Besides visiting museums and other historic sites, including the Wannsee Villa, I spent most of my time in Berlin attending an intensive Goethe Institut German class with students from around the world who share an interest in Germany. I immediately enjoyed learning German as it helped me understand and decipher more of all I saw around me, from mundane things like road signs and grocery store labels but also the inscriptions on war memorials and primary sources displayed in the DHM.
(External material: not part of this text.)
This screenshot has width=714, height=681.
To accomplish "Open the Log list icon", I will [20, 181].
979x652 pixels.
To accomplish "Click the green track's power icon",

Most afternoons, I explored much of the city on my rental bicycle and enjoyed rests in one of Berlin’s many beautiful parks and along its picturesque canals linked to the Spree River, especially Tiergarten and Treptower Park. One of my favourite areas of the city is undoubtedly Karl Marx Allee’s nearly 3km long boulevard of impressive DDR apartment buildings for workers built in the early 1950s by so-called “volunteers”. I spent one afternoon at the simple Café Sybille, a coffee house from the era on Karl Marx Allee, and enjoyed its fascinating exhibit on the construction of workers apartments in East Berlin.
Thanks to Dr. Conway’s generous endowment of this scholarship, I return to Vancouver far more interested in and curious about Germany’s past and present than I was before I left. While I arrived interested especially in the Kaiser Reich and the Weimar Republic, I am now keenly interested in the National Socialist period and the post-1945 era. I am also greatly motivated to continue learning German, and I hope to try to read (what I can understand) of one newspaper article a week as my first step toward preserving what I have learned so far.